Data under study =
-=-=-=-=-
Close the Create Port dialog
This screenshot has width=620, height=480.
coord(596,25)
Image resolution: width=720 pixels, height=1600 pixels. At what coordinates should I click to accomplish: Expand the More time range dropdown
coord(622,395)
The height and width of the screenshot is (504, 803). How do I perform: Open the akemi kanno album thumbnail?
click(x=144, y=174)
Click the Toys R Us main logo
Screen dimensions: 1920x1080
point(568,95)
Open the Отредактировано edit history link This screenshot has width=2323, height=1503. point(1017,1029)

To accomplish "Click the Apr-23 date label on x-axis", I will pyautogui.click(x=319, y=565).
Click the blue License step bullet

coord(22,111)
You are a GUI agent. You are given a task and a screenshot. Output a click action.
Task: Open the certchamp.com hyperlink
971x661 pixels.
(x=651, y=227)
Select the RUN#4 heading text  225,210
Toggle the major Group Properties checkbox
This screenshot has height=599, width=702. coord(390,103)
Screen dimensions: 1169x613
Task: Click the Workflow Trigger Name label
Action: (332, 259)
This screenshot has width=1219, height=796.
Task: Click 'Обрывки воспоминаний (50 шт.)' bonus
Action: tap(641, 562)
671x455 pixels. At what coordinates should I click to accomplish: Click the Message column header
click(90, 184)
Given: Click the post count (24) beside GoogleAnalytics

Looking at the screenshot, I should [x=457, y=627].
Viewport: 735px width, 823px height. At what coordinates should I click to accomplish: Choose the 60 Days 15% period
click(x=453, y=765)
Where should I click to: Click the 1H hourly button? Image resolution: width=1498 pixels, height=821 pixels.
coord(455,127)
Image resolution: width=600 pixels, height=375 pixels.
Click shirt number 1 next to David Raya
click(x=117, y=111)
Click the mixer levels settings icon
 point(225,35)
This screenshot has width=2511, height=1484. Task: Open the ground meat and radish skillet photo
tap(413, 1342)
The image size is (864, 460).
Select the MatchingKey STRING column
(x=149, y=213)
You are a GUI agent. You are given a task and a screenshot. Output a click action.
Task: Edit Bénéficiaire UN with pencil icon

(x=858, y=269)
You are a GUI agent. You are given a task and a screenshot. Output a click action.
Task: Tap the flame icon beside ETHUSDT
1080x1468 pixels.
-=-=-=-=-
Task prompt =
Give the listing above again in full, exactly as written.

Written answer =
Close the Create Port dialog
This screenshot has width=620, height=480.
coord(596,25)
Image resolution: width=720 pixels, height=1600 pixels. At what coordinates should I click to accomplish: Expand the More time range dropdown
coord(622,395)
The height and width of the screenshot is (504, 803). How do I perform: Open the akemi kanno album thumbnail?
click(x=144, y=174)
Click the Toys R Us main logo
Screen dimensions: 1920x1080
point(568,95)
Open the Отредактировано edit history link This screenshot has width=2323, height=1503. point(1017,1029)

To accomplish "Click the Apr-23 date label on x-axis", I will pyautogui.click(x=319, y=565).
Click the blue License step bullet

coord(22,111)
You are a GUI agent. You are given a task and a screenshot. Output a click action.
Task: Open the certchamp.com hyperlink
971x661 pixels.
(x=651, y=227)
Select the RUN#4 heading text  225,210
Toggle the major Group Properties checkbox
This screenshot has height=599, width=702. coord(390,103)
Screen dimensions: 1169x613
Task: Click the Workflow Trigger Name label
Action: (332, 259)
This screenshot has width=1219, height=796.
Task: Click 'Обрывки воспоминаний (50 шт.)' bonus
Action: tap(641, 562)
671x455 pixels. At what coordinates should I click to accomplish: Click the Message column header
click(90, 184)
Given: Click the post count (24) beside GoogleAnalytics

Looking at the screenshot, I should [x=457, y=627].
Viewport: 735px width, 823px height. At what coordinates should I click to accomplish: Choose the 60 Days 15% period
click(x=453, y=765)
Where should I click to: Click the 1H hourly button? Image resolution: width=1498 pixels, height=821 pixels.
coord(455,127)
Image resolution: width=600 pixels, height=375 pixels.
Click shirt number 1 next to David Raya
click(x=117, y=111)
Click the mixer levels settings icon
 point(225,35)
This screenshot has width=2511, height=1484. Task: Open the ground meat and radish skillet photo
tap(413, 1342)
The image size is (864, 460).
Select the MatchingKey STRING column
(x=149, y=213)
You are a GUI agent. You are given a task and a screenshot. Output a click action.
Task: Edit Bénéficiaire UN with pencil icon

(x=858, y=269)
You are a GUI agent. You are given a task and a screenshot. Output a click action.
Task: Tap the flame icon beside ETHUSDT
1080x1468 pixels.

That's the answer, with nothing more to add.